Jindosh shakes his head. "I don't want to see new beetles," he says in his distant way. "No more. No point."

Anton sits beside him. "Well, this is serious then." He pauses in thought. "What if I show you how to press plants? You can also keep these forever too."

Jindosh watches him, considering in the brief moments he has to himself before his mind wanders again. "Press them flat? Yes, I know. It's easy with two books. The real question is if I can improve the air resistance of the—" He stops abruptly. "I can see it," he says, "it's so close." And the desperation in his voice drives him mad: he understands with this moment of lucidity what he has lost, both inside and outside of the prison his mind has become. And the longer he thinks about it, the wilder and more strained his voice becomes. He can see the way the machines must be shaped now, for better fuel usage, but the longer he gazes at it, the faster his words fail him. "No, no, it's so close!"

"Kirin," Anton starts.

But Jindosh doesn't respond to him. "A copper alloy and an acid will result in," he begins in an attempt to trigger some buried rote memory, but nothing answers him.
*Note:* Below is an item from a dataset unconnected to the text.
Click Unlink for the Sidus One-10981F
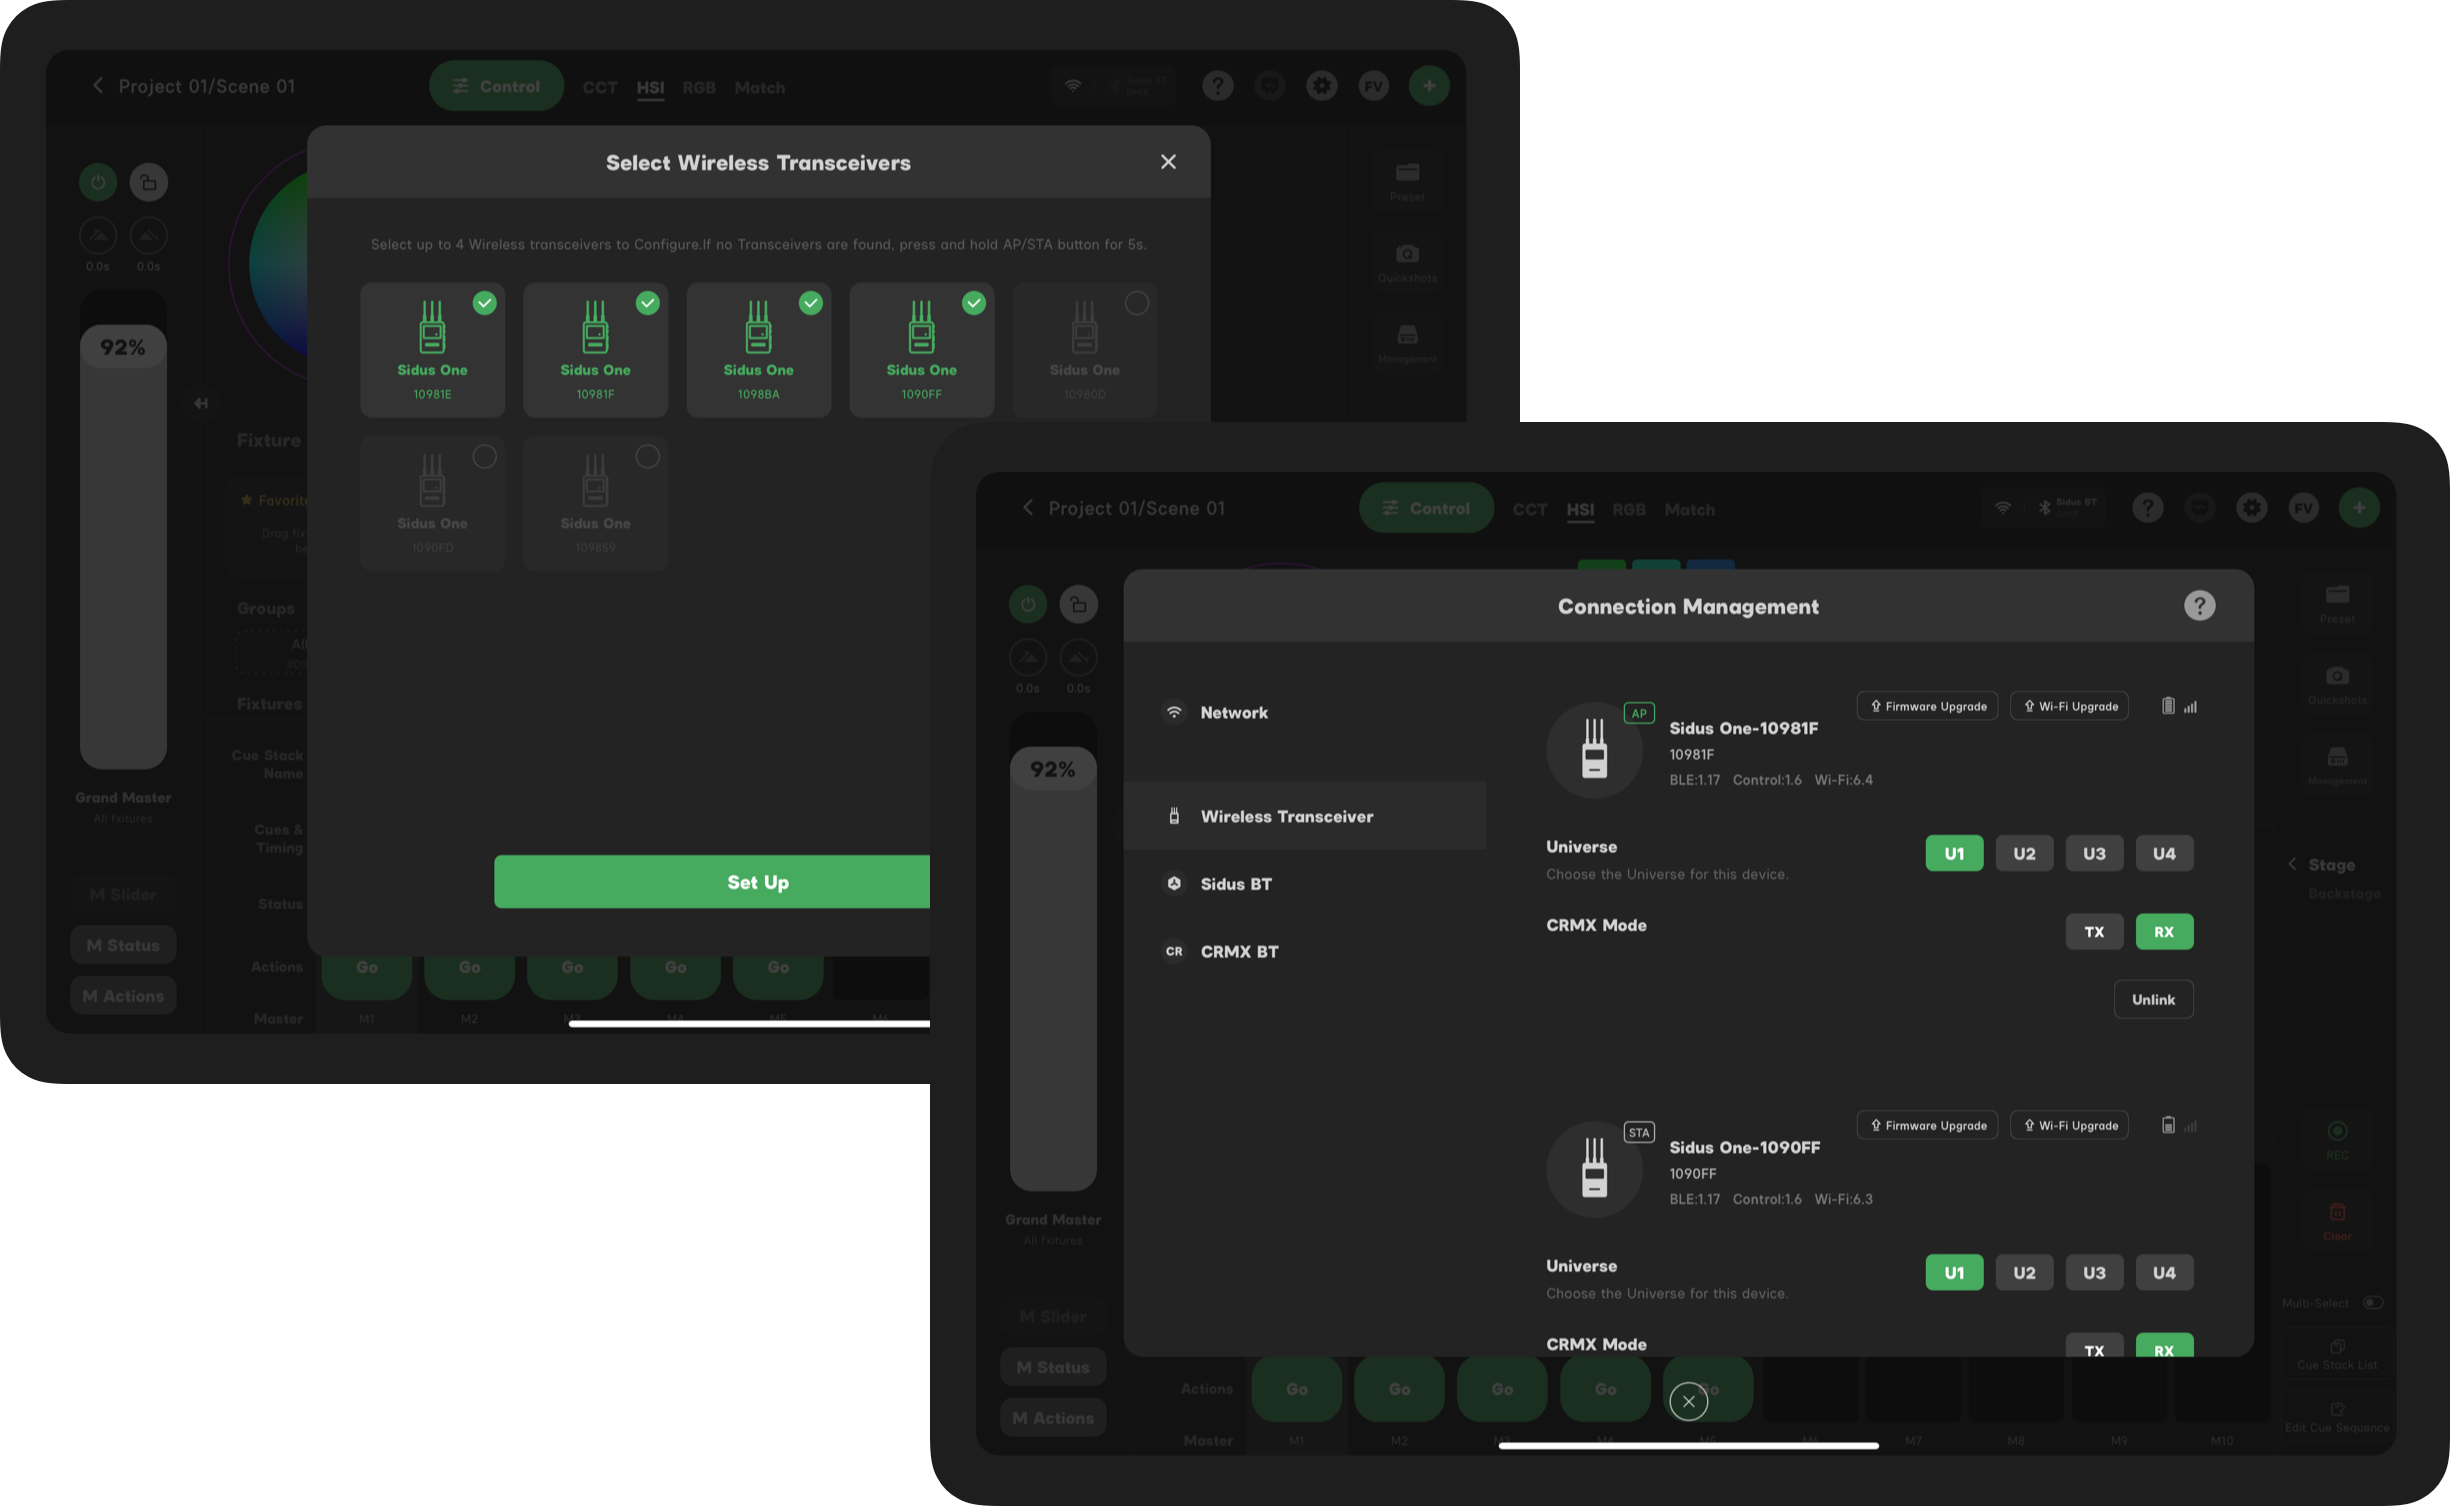(x=2152, y=999)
And just like that, the plans for the machine are gone. "It's gone again! It's gone! Not again!"

And he's screaming again, like a wild creature that's been caught. He doesn't notice that Anton unconsciously backs away from him in alarm, only that there are not enough paltry words to assuage this terror moving through him that things will never be the same again and that he will always live in his own ruins.

But when it's all over, he doesn't remember why he was screaming.